Oui, mais alors « nous ne sommes pas à Rome !», ou « la bacchanale rennaise n’a rien d’antique !», diront les plus sceptiques. Loin de nous l’idée de dresser ici la liste encombrante des évènements rennais liés de près ou de loin à l’abus de boisson. Nous aimerions seulement citer, prenez-le comme une pièce à conviction, la plus célèbre œuvre d’art antique découverte près de la Vilaine ; J’ai nommé : la grande « Patère de Rennes » !

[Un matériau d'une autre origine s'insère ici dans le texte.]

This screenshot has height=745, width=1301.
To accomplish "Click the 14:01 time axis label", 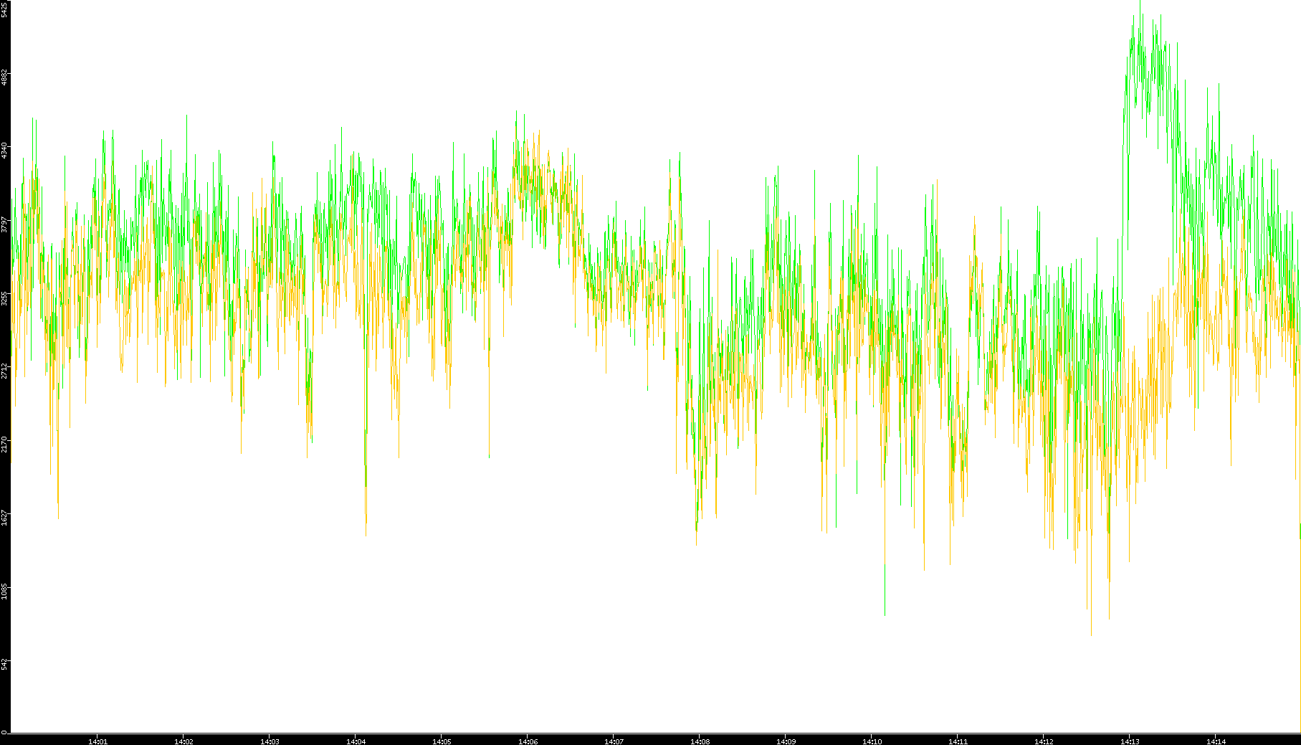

Découvert, donc, en 1774 (nous reviendrons sur les circonstances de sa découverte dans le prochain épisode, NDLR), le fameux plat en or, conservé sous très haute sécurité au cabinet des médailles de la Bibliothèque Nationale de France possède, de l’avis de tous les spécialistes qui se sont penchés sur son cas, une iconographie très « particulière », puisqu’il s’agit d’un concours de beuverie entre Bacchus et Hercule. Oui, vous avez bien lu : un « concours de beuverie », et le constat fait consensus.
Selon ces chercheurs, la patère de Rennes est même l’une des cinq seules œuvres d’art au monde ayant pour sujet « le concours de beuverie entre Bacchus et Hercule » ; les quatre autres sont des mosaïques turques ou syriennes (l’une d’elles, à Antioche, porte le nom évocateur de « House of the drinking contest », NDLR).
Alors donc, très bien : la ville de Rennes comptait un ou une dignitaire qui possédait, dans l’Antiquité, un plat luxueux de libations orné d’aurei (monnaies d’or à l’effigie d’empereurs romains, qui ont permis une datation très précise de l’objet : vers l’an 210 de notre ère) avec pour emblèma (le relief sculpté au centre, constitué lui même d’une scène centrale et d’une frise autour, NDLR) un concours de beuverie entre Bacchus et Hercule. Selon vous, qui remporte la joute ?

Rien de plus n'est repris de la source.